Conf42 Cloud Native 2022 - Online

OpenTelemetry and Epsagon - A Love Story In Three Acts

Video size:

Abstract

Epsagon developers use OpenTelemetry excessively to create a sustainable observability product. But it wasn’t always like this. This talk will share the story of Epsagon adopting OpenTelemetry into its systems, the mistakes that were made in the process, how it became a part of the OpenTelemetry community, and how it all came together with Epsagon being acquired by Cisco.

This talk will cover:

  • Recent history of observability with an emphasis on OpenTelemetry
  • The different paths to use open source projects in general, and OpenTelemetry in particular, to create valuable products for your customers.
  • How to become a part of OpenTelemetry
  • Pitfalls to avoid when using OpenTelemetry (and open source in general)

Summary

  • Yosef Arbiv: Today we are a part of Cisco and we build a new product that supports Opentelemetry natively. He explains how we got from where we started to where we are today on the mistakes that we made along the way.

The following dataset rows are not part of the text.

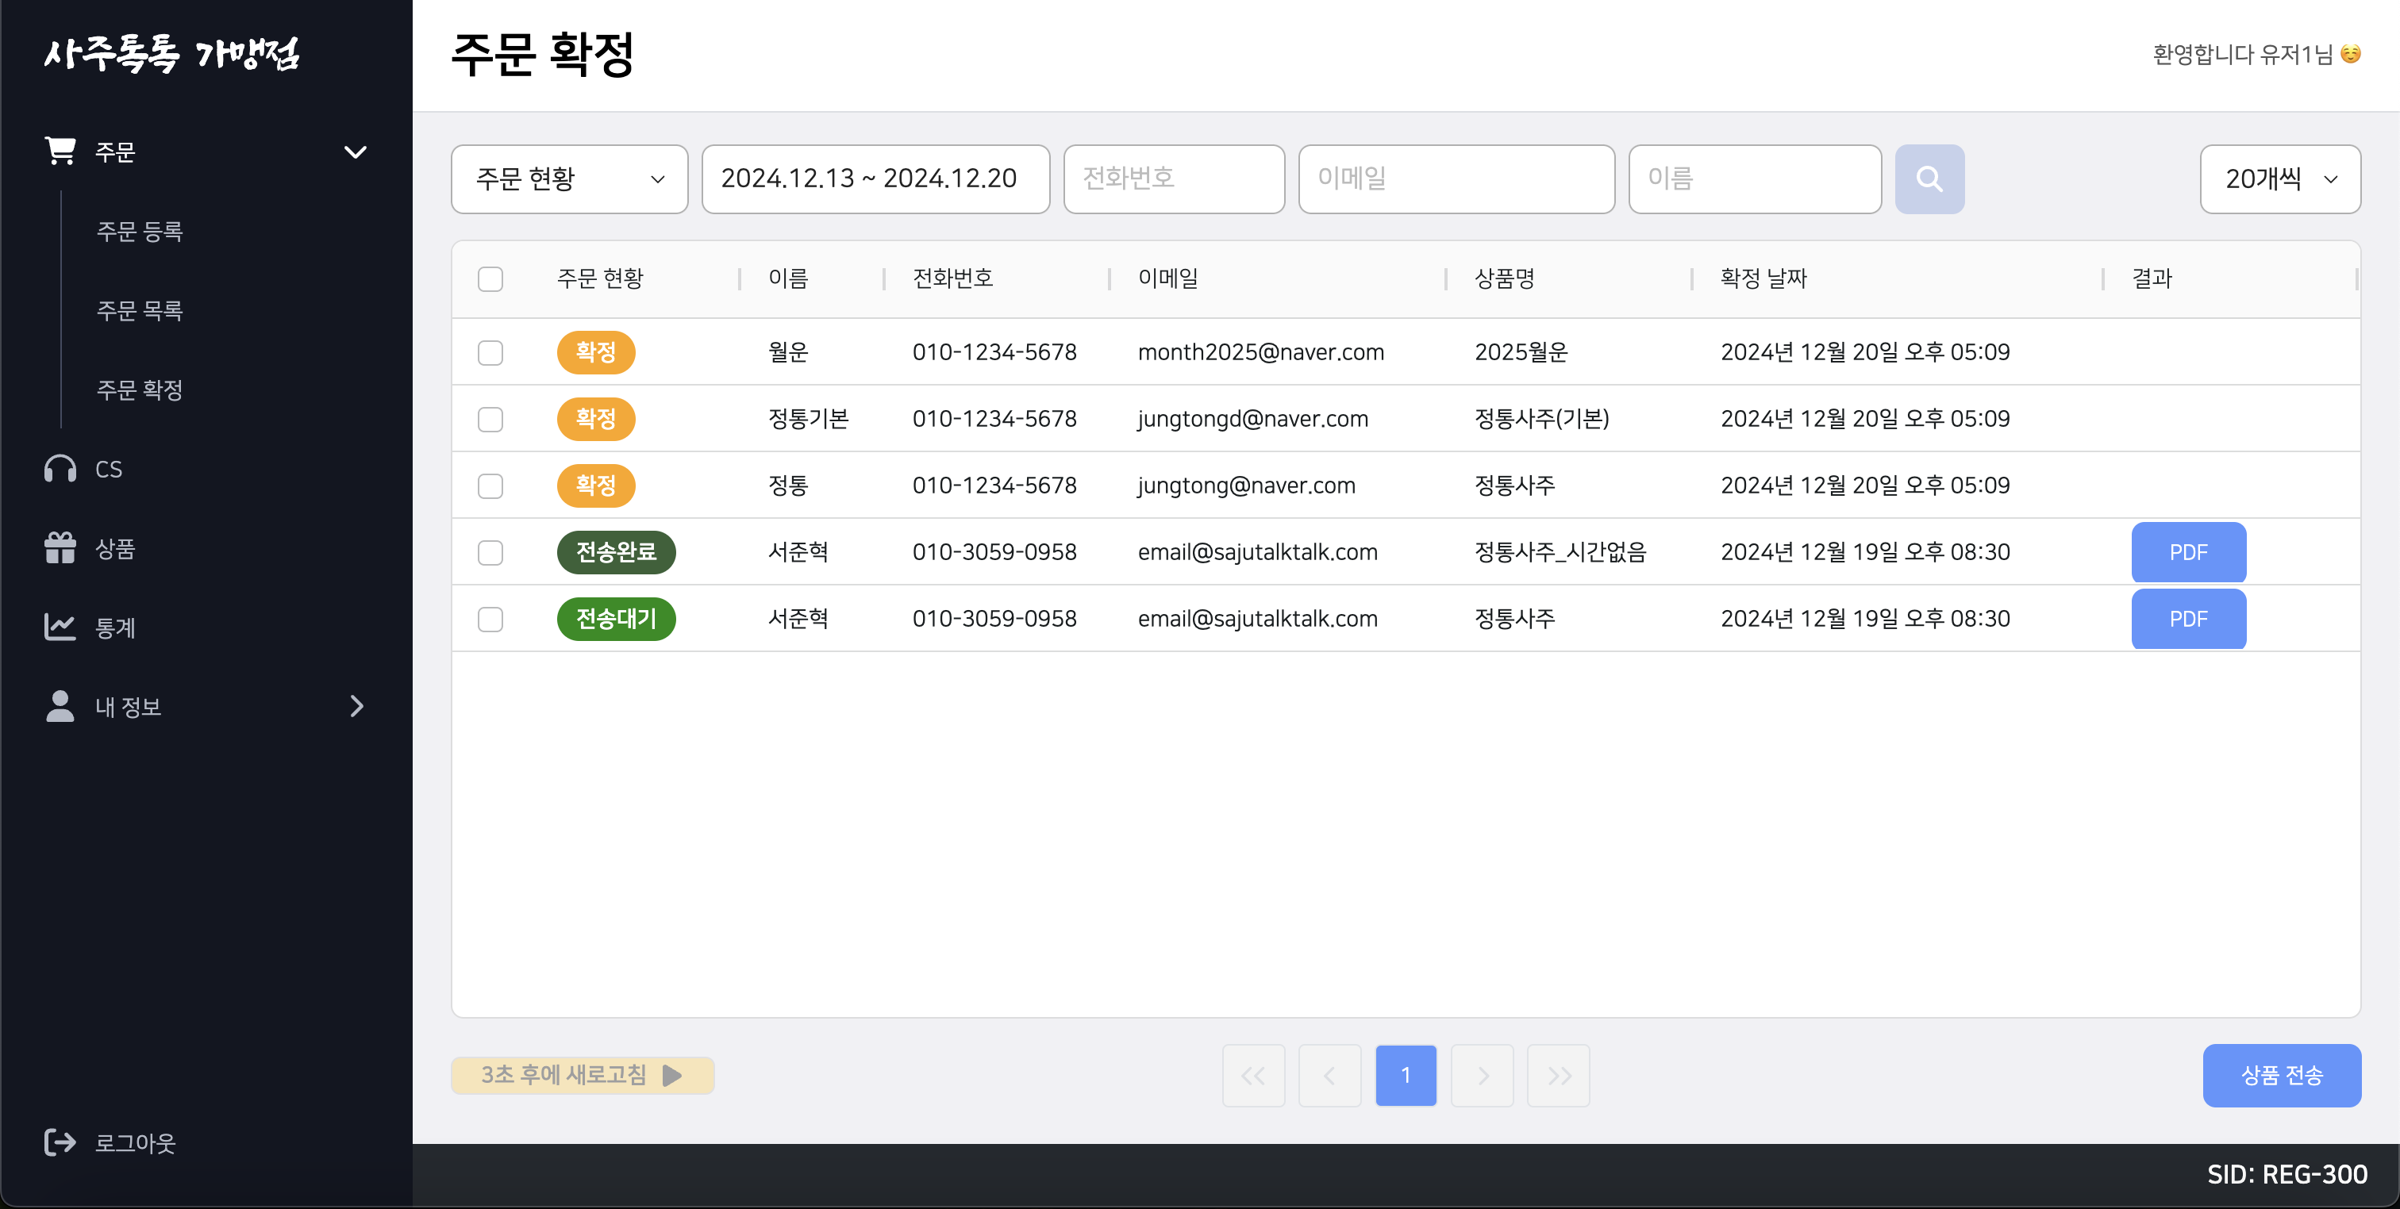Click the refresh play icon next to 3초 후에 새로고침
The height and width of the screenshot is (1209, 2400).
pyautogui.click(x=673, y=1075)
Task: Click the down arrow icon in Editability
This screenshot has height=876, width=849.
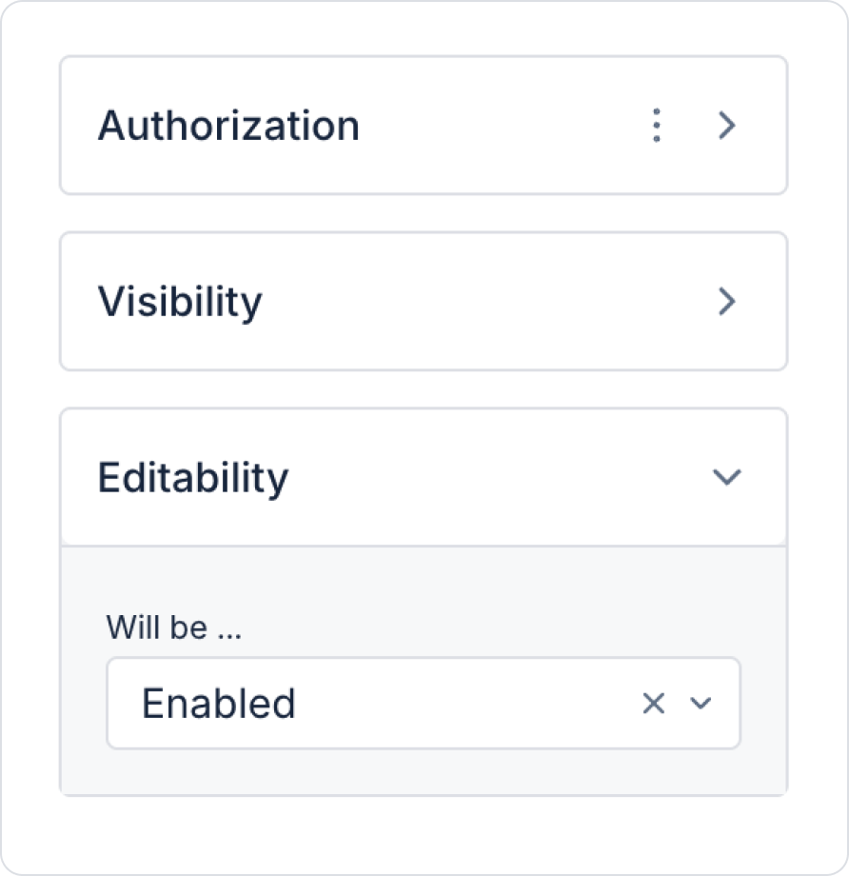Action: (x=727, y=477)
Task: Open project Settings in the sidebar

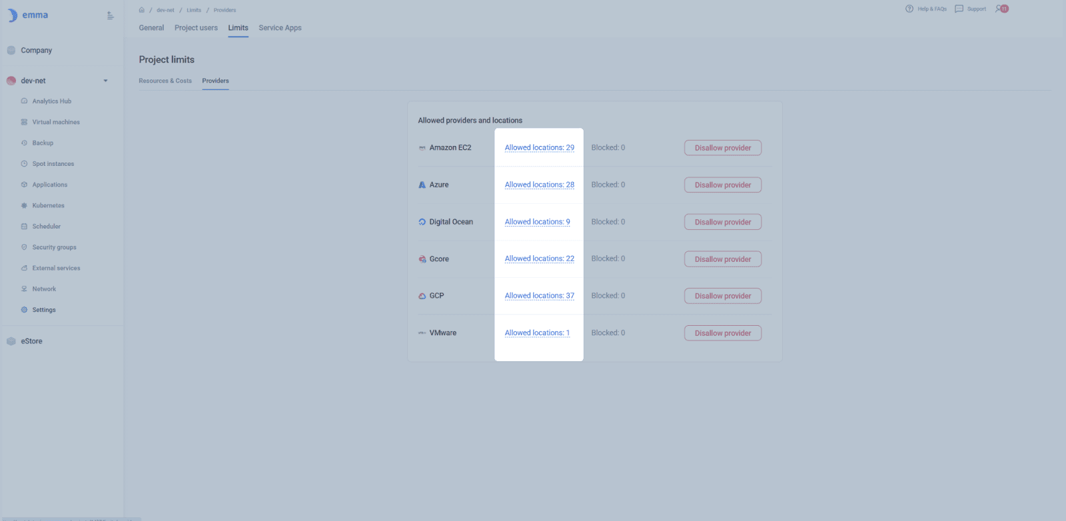Action: [44, 310]
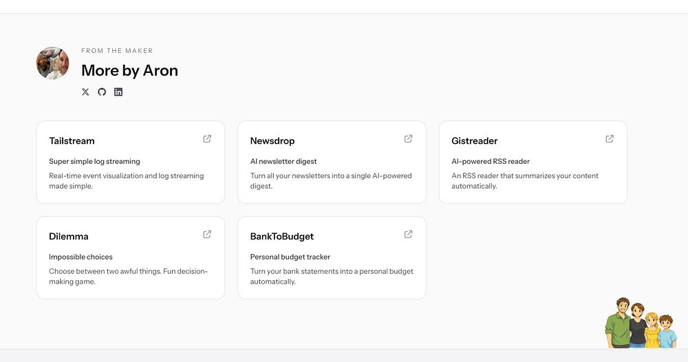Click "Super simple log streaming" subtitle
688x362 pixels.
pyautogui.click(x=94, y=162)
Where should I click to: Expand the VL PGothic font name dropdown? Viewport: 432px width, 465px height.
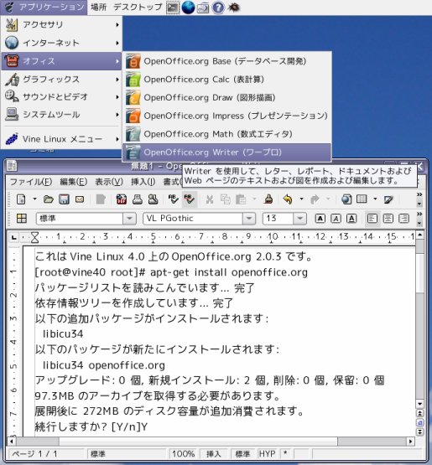tap(249, 219)
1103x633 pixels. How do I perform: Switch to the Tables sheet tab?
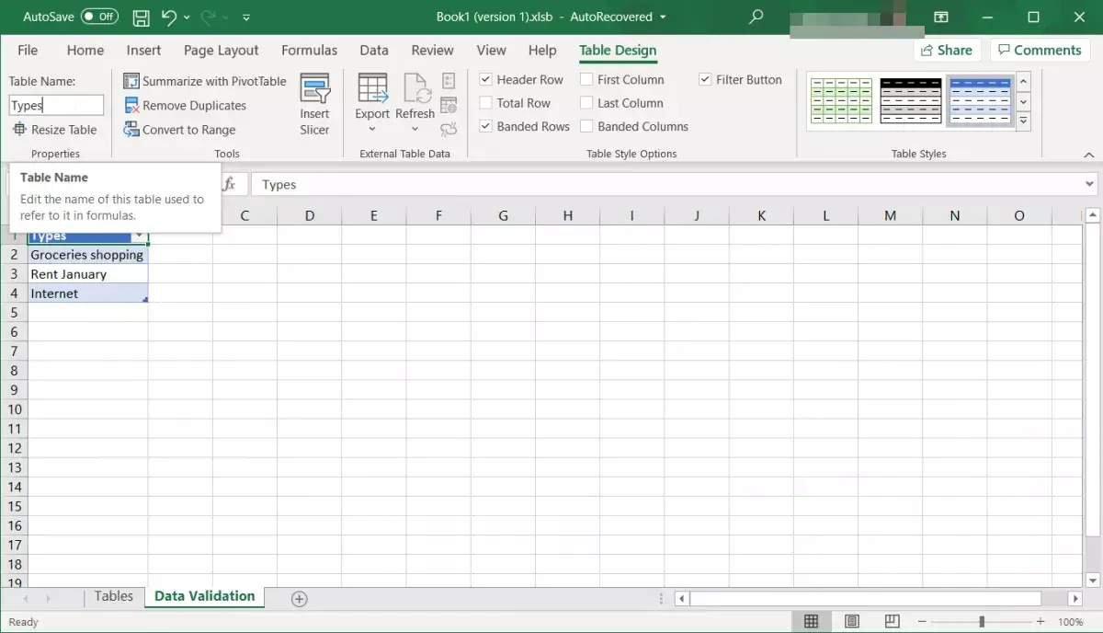pyautogui.click(x=114, y=596)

If you want to use open source projects as part of your solution, this talk is for you.
  • We managed to create a good solution for customers using serverless frameworks. But the market was too small for us and we couldn't build a big business on it. forks are really hard to maintain. There are much better ways to use open source than forks. Growing the tech debt without control over it can be a problem.
  • Cisco joined the open telemetry community and joined Cisco. Joining the community was a great experience. Being a part of a growing open source community brings lots of value to the developers in my team. In the future, we hope to be a significant part of the Opentelemetry community.

Transcript

This transcript was autogenerated. To make changes, submit a PR.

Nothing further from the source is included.